American households are grappling with the steepest price increase in four decades, paying more for everything from cars to gasoline to food as uncomfortably hot inflation erodes most workers' wage gains. 

The consumer price index rose 7.5% in January from a year ago, according to a new Labor Department report released Thursday, marking the fastest increase since February 1982, when inflation hit 7.6%. The CPI, which measures a bevy of goods ranging from gasoline and health care to groceries and rents, jumped 0.6% in the one-month period from December.


So-called core prices, which exclude more volatile measurements of food and energy, climbed 6% in January from the previous year, a sharp increase from December, when it rose 5.5%. It was the steepest 12-month increase since August 1982.

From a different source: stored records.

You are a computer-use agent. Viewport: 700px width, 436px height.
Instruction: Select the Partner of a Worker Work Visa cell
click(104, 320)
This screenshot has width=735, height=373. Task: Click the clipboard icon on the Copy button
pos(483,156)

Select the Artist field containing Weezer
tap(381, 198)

"U.S. annual CPI is the highest since 1982, and what’s worse is that this likely isn’t the peak," said Seema Shah, chief strategist at Principal Global Investors. "Higher-than-expected monthly gains in core CPI indicate continued underlying heat and will do nothing to relieve pressure on the Fed to tighten sharply and urgently."

The inflation spike has been bad news for President Biden, who has seen his approval rating tumble as consumer prices rise. The White House has blamed the price spike on supply-chain bottlenecks and other pandemic-induced disruptions in the economy, while Republicans have pinned it on the president's massive spending agenda and his energy policies targeting the oil and gas industries.

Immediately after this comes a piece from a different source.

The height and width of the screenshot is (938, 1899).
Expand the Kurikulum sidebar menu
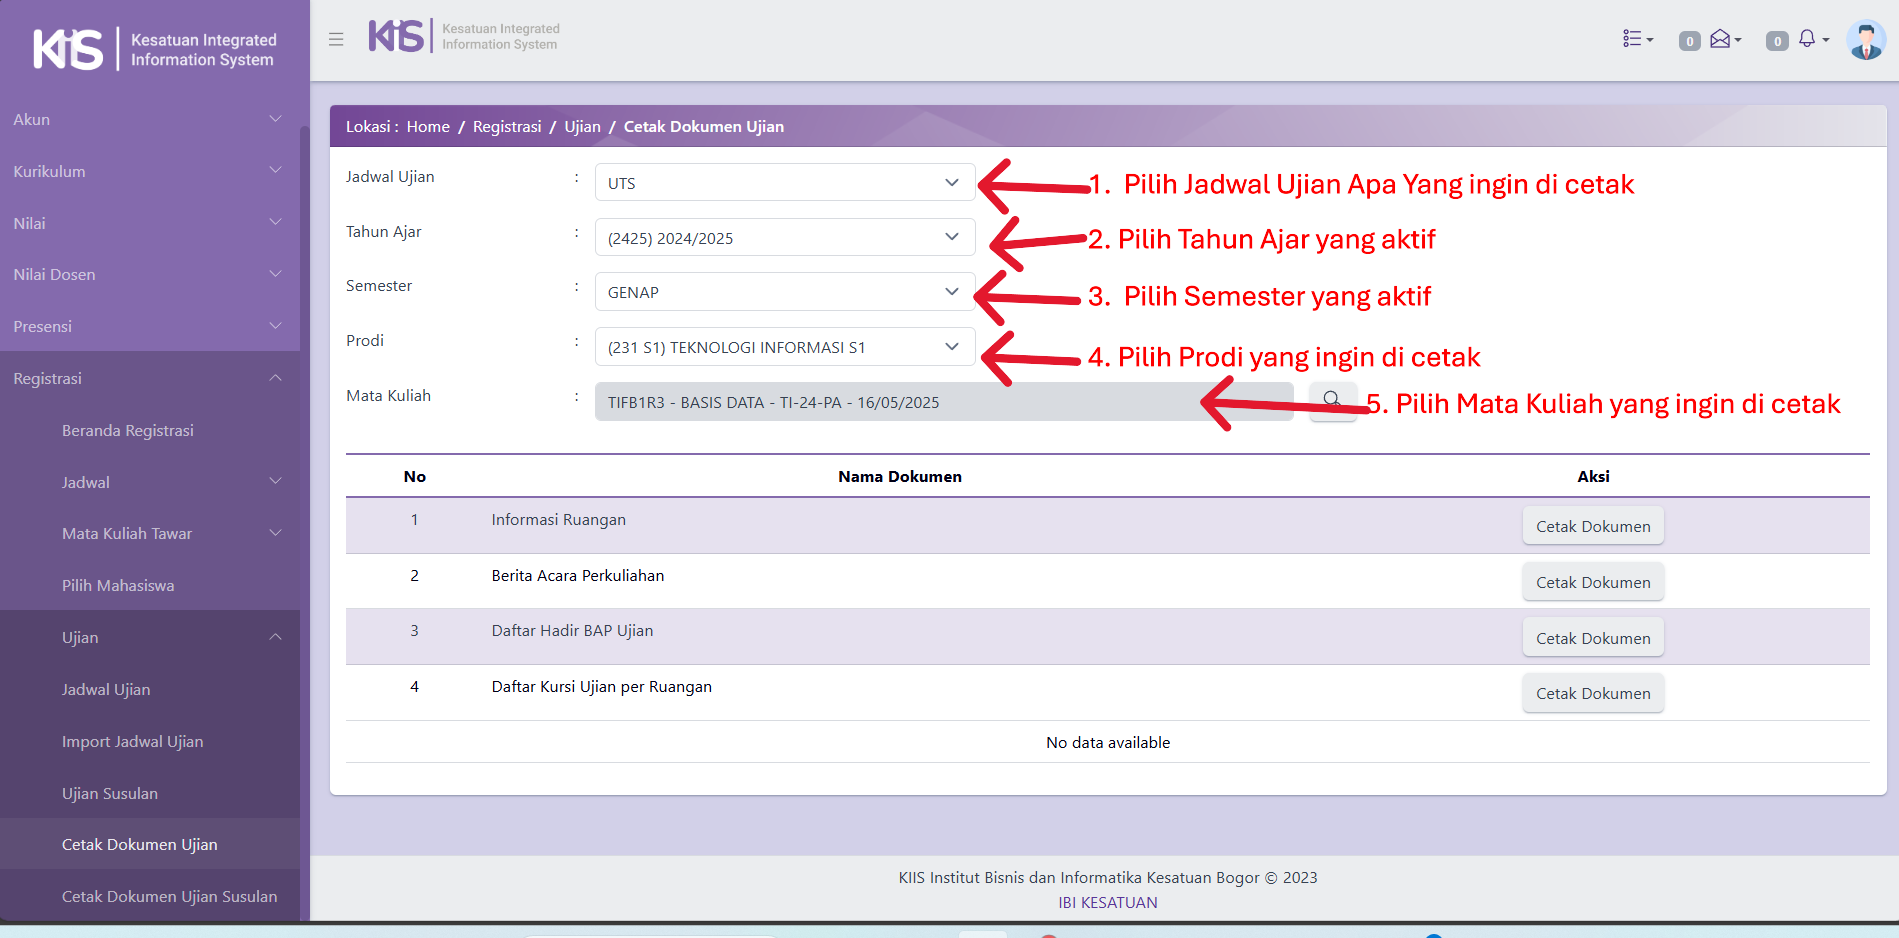click(148, 171)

Here's a breakdown of where Americans are seeing prices rise the fastest as they wrestle with sticker shock for the first time in a generation.


Energy prices, which have been a major driver of inflation for most of the year, rose 0.9% in January from the previous month, with an increase in electricity offsetting monthly decreases in gasoline and natural gas. 

Although gasoline prices actually declined 0.8% on a monthly basis, Americans are still paying more at the pump. Gasoline prices have soared over the past year, largely due to lopsided supply and demand. Consumers are traveling more, but the supply side has not kept up with the demand.

The Labor Department reported that gasoline prices have skyrocketed 40% over the past year, while natural gas has surged 22.6% and electricity is up 10.7%. A gallon of gas, on average, cost $3.47 nationwide Thursday, according to AAA, up from $2.47 a year ago. In California, gas prices are well over $4 per gallon. 

In all, energy prices have climbed more than 27% over the course of the past 12 months.

"The primary drivers of inflation continue to be energy, transportation and industrial goods," said Joe Brusuelas, RSM chief economist. "While transportation costs will fade as supply chains normalize, the sustained increase in the cost of shelter and owner’s equivalent rent imply that inflation is not going to return to the Fed’s inflation target of 2% this year or next."


Food prices rose 0.9% in January, surging after smaller increases in December and November.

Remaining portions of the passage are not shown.